Gibbs Assistant Professor, Applied Math, Yale University 

Stanford Neurosciences Institute Statistical and Computational Neuroscience Faculty Candidate

Abstract

Experimental advances in neuroscience enable the acquisition of increasingly large-scale, high-dimensional and high-resolution neuronal and behavioral datasets, however addressing the full spatiotemporal complexity of these datasets poses significant challenges for data analysis and modeling. I present a new geometric analysis framework, and demonstrate its application to the analysis of calcium imaging from the primary motor cortex in a learning mammal. To extract neuronal regions of interest, we develop Local Selective Spectral Clustering, a new method for identifying high-dimensional overlapping clusters while disregarding noisy clutter. We demonstrate the capability of this method to extract hundreds of detailed somatic and dendritic structures with demixed and denoised time-traces. Next, we propose to represent and analyze the extracted time-traces as a rank-3 tensor of neurons, time-frames and trials. We introduce a nonlinear data-driven method for tensor analysis and organization, which infers the coupled multi-scale structure of the data.

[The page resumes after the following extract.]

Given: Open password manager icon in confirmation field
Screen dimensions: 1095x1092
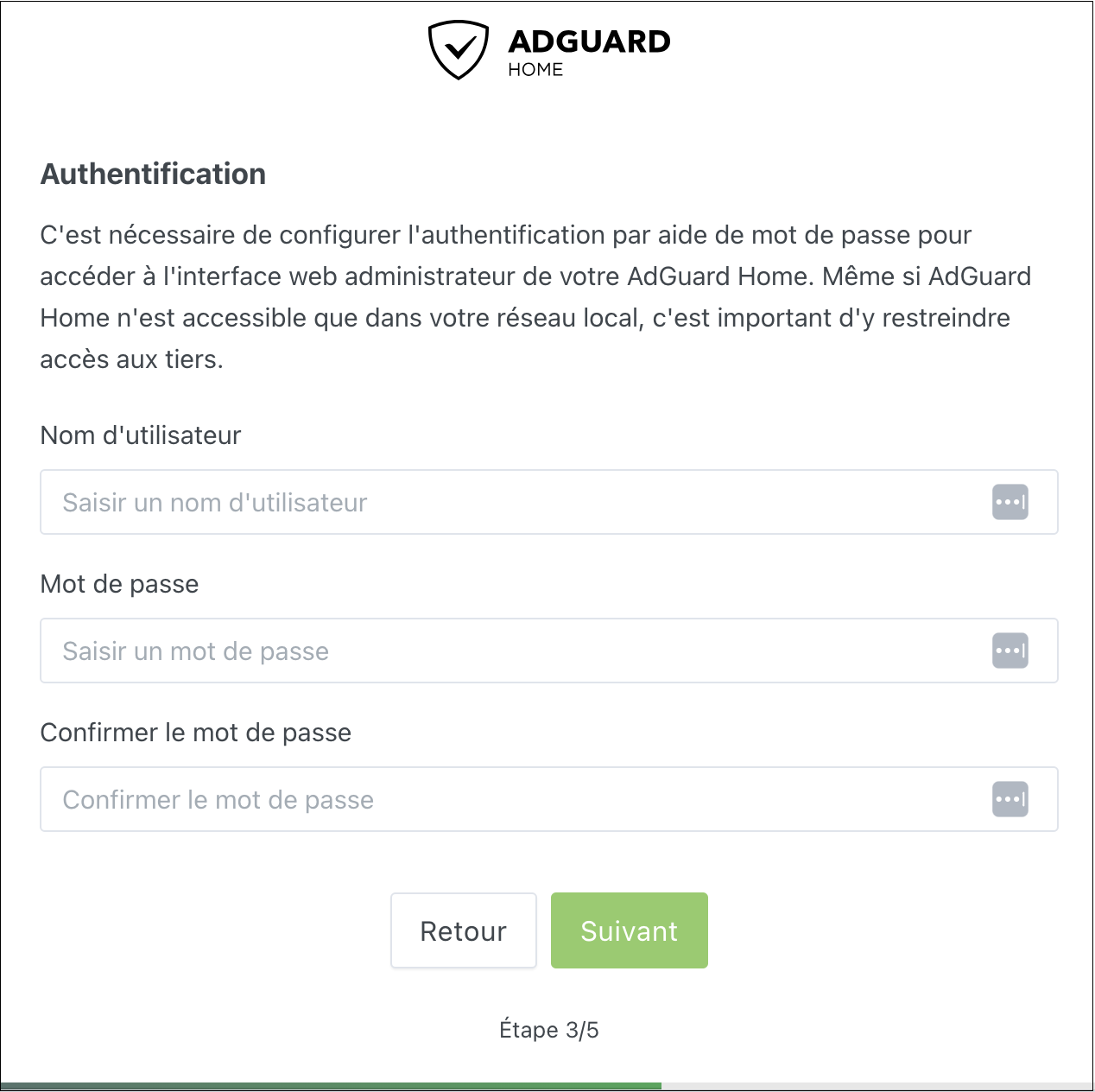Looking at the screenshot, I should [x=1010, y=799].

In analyzing neuronal activity from the motor cortex we identify in an unsupervised manner: functional subsets of neurons, activity patterns associated with particular behaviors, and long-term temporal trends. This general framework can be applied to other biomedical datasets, in neuroscience and beyond, such as fMRI, EEG and BMI.

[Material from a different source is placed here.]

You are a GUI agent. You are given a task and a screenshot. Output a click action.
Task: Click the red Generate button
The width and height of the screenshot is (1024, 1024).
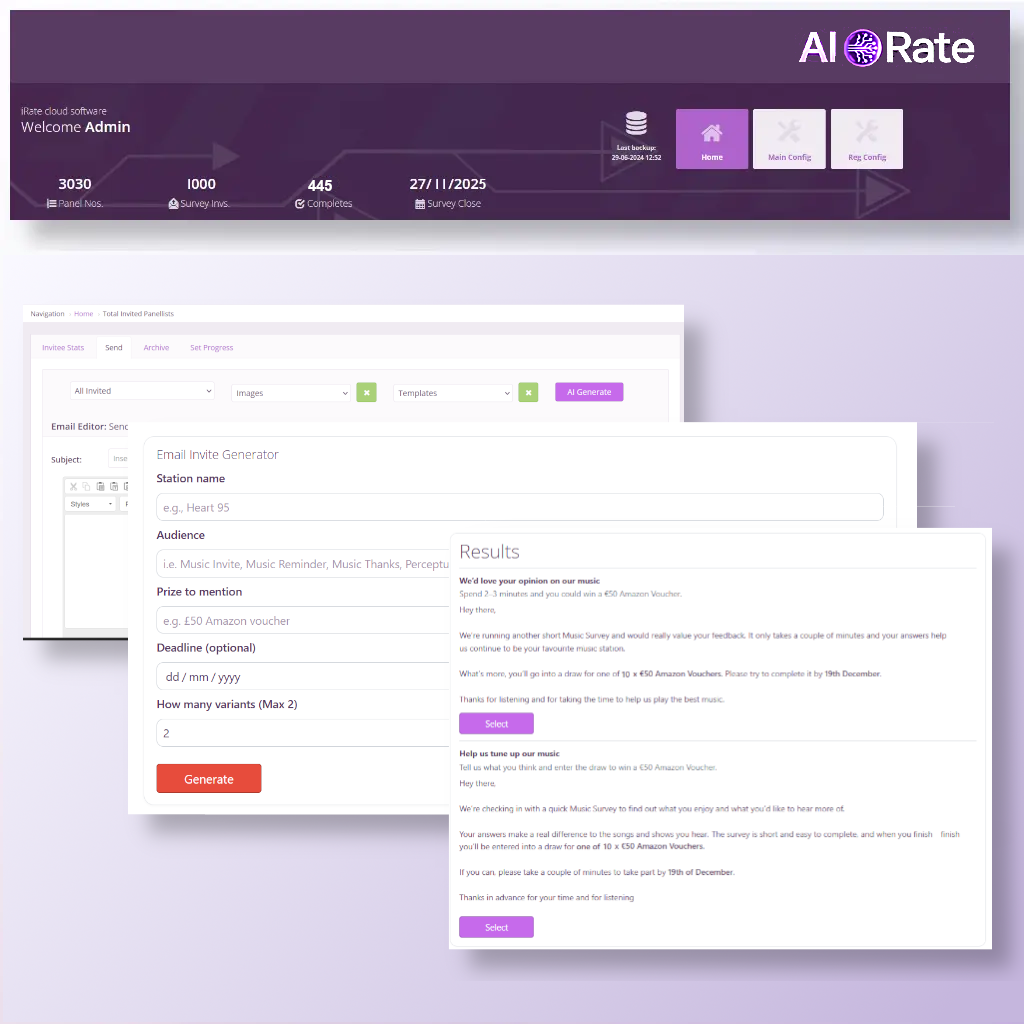[208, 779]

Joint work with Ronen Talmon, Ron Meir, Jackie Schiller, Maria Lavzin, Uri Dubin and Ronald Coifman.

Bio

Gal Mishne is a Gibbs Assistant Professor in the Applied Mathematics program at Yale University working with Ronald Coifman. She received her Ph.D. in Electrical Engineering in 2017 from the Technion, advised by Israel Cohen. She holds B.Sc. degrees (summa cum laude) in Electrical Engineering and Physics from the Technion, and upon graduation worked as an image processing engineer for several years.